- WORK TASK
For this exercise, output the line containing "平等院からのアクセス (561, 1112)" and every line after it through the end of the records, exactly, and no other line.

*** Block opens ***

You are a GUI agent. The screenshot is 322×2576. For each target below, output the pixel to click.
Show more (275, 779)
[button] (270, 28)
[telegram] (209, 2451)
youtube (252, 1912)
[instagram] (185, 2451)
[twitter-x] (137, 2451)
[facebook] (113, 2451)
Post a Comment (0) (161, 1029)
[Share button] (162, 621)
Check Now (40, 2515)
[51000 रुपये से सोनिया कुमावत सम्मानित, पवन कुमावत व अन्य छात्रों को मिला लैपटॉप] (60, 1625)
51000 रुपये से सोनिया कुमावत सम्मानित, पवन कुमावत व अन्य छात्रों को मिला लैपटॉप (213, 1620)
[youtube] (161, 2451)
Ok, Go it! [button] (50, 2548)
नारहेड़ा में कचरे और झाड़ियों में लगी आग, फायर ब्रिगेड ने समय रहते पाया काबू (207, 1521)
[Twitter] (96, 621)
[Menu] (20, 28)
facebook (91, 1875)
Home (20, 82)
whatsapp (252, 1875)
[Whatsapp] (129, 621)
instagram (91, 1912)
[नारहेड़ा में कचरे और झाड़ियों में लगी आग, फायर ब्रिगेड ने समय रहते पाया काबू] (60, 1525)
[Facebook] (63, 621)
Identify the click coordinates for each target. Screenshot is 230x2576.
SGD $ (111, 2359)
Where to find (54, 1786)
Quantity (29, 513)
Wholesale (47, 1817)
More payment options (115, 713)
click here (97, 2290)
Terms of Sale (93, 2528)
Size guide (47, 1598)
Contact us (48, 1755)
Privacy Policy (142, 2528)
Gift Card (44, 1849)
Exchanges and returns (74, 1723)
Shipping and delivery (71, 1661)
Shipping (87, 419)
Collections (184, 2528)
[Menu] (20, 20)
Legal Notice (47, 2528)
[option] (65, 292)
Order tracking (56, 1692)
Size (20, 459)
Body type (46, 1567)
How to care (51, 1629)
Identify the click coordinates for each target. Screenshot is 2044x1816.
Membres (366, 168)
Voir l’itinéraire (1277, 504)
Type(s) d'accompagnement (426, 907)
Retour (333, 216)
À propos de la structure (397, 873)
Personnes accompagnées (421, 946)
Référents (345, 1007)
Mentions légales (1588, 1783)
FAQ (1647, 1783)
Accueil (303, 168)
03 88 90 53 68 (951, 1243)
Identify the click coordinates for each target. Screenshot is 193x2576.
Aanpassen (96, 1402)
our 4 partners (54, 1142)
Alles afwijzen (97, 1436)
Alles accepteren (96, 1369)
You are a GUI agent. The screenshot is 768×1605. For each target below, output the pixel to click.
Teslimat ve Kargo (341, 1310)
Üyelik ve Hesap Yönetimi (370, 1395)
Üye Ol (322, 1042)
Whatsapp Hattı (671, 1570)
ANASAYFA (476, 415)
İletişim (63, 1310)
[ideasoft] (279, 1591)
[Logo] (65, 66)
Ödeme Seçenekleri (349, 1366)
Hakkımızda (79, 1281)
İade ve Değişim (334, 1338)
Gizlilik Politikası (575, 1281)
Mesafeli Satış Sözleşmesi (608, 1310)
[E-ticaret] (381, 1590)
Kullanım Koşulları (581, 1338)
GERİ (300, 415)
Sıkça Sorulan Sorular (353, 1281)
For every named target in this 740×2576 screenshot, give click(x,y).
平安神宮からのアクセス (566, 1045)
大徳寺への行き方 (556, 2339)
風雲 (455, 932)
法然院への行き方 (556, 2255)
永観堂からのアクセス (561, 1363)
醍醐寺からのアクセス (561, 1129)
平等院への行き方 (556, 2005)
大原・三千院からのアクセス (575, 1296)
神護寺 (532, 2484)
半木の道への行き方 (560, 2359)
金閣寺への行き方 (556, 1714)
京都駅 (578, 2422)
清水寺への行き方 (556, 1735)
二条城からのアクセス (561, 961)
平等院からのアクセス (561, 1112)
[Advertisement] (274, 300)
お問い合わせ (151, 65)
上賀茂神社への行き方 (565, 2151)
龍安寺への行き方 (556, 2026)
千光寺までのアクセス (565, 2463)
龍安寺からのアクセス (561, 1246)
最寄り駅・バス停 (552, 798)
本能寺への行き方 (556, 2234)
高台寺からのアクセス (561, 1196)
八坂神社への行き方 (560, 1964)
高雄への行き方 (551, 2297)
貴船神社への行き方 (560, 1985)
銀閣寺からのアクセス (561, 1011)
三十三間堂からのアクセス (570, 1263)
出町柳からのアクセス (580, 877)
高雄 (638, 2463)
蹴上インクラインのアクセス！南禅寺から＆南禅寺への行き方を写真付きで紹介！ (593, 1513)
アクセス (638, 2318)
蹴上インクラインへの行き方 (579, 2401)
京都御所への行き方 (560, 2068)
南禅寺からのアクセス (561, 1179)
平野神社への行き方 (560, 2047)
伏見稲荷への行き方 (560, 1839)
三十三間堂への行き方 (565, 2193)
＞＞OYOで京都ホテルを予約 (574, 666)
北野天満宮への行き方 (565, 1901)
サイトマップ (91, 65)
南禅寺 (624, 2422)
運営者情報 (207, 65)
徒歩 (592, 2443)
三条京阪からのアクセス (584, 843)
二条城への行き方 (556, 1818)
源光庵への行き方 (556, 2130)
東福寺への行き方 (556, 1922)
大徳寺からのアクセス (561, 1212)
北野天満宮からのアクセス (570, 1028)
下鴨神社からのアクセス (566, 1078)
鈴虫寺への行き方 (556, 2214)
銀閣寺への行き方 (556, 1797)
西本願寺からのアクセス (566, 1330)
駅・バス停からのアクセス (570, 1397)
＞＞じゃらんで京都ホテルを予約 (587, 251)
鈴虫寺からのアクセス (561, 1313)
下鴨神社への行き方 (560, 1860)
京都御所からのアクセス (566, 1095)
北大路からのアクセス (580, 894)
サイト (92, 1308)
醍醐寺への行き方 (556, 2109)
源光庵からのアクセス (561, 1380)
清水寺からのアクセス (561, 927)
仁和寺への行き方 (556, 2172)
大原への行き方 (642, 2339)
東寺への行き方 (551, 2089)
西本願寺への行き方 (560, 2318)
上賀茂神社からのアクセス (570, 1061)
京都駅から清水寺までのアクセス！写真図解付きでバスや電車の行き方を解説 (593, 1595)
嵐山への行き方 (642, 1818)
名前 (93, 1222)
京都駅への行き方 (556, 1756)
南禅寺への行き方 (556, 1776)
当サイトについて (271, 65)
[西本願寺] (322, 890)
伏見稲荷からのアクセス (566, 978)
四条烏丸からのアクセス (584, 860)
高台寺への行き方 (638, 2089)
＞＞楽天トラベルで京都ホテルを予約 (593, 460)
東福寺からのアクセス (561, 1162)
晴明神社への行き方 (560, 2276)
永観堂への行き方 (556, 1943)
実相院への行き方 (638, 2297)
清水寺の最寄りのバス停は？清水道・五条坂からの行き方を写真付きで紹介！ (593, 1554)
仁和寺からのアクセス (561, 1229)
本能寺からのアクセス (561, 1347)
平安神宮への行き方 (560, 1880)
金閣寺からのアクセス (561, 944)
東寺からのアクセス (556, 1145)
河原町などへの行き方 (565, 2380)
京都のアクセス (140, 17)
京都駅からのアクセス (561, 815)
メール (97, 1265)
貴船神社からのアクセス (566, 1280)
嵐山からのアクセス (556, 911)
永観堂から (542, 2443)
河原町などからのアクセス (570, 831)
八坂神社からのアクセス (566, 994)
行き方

*** Block closes ***

- RESULT BELOW
平等院からのアクセス (561, 1112)
[Advertisement] (274, 300)
お問い合わせ (151, 65)
上賀茂神社への行き方 (565, 2151)
龍安寺への行き方 (556, 2026)
千光寺までのアクセス (565, 2463)
龍安寺からのアクセス (561, 1246)
最寄り駅・バス停 (552, 798)
本能寺への行き方 (556, 2234)
高台寺からのアクセス (561, 1196)
八坂神社への行き方 (560, 1964)
高雄への行き方 (551, 2297)
貴船神社への行き方 (560, 1985)
銀閣寺からのアクセス (561, 1011)
三十三間堂からのアクセス (570, 1263)
出町柳からのアクセス (580, 877)
高雄 (638, 2463)
蹴上インクラインのアクセス！南禅寺から＆南禅寺への行き方を写真付きで紹介！ (593, 1513)
アクセス (638, 2318)
蹴上インクラインへの行き方 (579, 2401)
京都御所への行き方 (560, 2068)
南禅寺からのアクセス (561, 1179)
平野神社への行き方 (560, 2047)
伏見稲荷への行き方 (560, 1839)
三十三間堂への行き方 (565, 2193)
＞＞OYOで京都ホテルを予約 (574, 666)
北野天満宮への行き方 (565, 1901)
サイトマップ (91, 65)
南禅寺 (624, 2422)
運営者情報 (207, 65)
徒歩 (592, 2443)
三条京阪からのアクセス (584, 843)
二条城への行き方 (556, 1818)
源光庵への行き方 (556, 2130)
東福寺への行き方 (556, 1922)
大徳寺からのアクセス (561, 1212)
北野天満宮からのアクセス (570, 1028)
下鴨神社からのアクセス (566, 1078)
鈴虫寺への行き方 (556, 2214)
銀閣寺への行き方 (556, 1797)
西本願寺からのアクセス (566, 1330)
駅・バス停からのアクセス (570, 1397)
＞＞じゃらんで京都ホテルを予約 (587, 251)
鈴虫寺からのアクセス (561, 1313)
下鴨神社への行き方 (560, 1860)
京都御所からのアクセス (566, 1095)
北大路からのアクセス (580, 894)
サイト (92, 1308)
醍醐寺への行き方 (556, 2109)
源光庵からのアクセス (561, 1380)
清水寺からのアクセス (561, 927)
仁和寺への行き方 (556, 2172)
大原への行き方 (642, 2339)
東寺への行き方 (551, 2089)
西本願寺への行き方 (560, 2318)
上賀茂神社からのアクセス (570, 1061)
京都駅から清水寺までのアクセス！写真図解付きでバスや電車の行き方を解説 (593, 1595)
嵐山への行き方 (642, 1818)
名前 (93, 1222)
京都駅への行き方 (556, 1756)
南禅寺への行き方 (556, 1776)
当サイトについて (271, 65)
[西本願寺] (322, 890)
伏見稲荷からのアクセス (566, 978)
四条烏丸からのアクセス (584, 860)
高台寺への行き方 (638, 2089)
＞＞楽天トラベルで京都ホテルを予約 (593, 460)
東福寺からのアクセス (561, 1162)
晴明神社への行き方 (560, 2276)
永観堂への行き方 (556, 1943)
実相院への行き方 (638, 2297)
清水寺の最寄りのバス停は？清水道・五条坂からの行き方を写真付きで紹介！ (593, 1554)
仁和寺からのアクセス (561, 1229)
本能寺からのアクセス (561, 1347)
平安神宮への行き方 (560, 1880)
金閣寺からのアクセス (561, 944)
東寺からのアクセス (556, 1145)
河原町などへの行き方 (565, 2380)
京都のアクセス (140, 17)
京都駅からのアクセス (561, 815)
メール (97, 1265)
貴船神社からのアクセス (566, 1280)
嵐山からのアクセス (556, 911)
永観堂から (542, 2443)
河原町などからのアクセス (570, 831)
八坂神社からのアクセス (566, 994)
行き方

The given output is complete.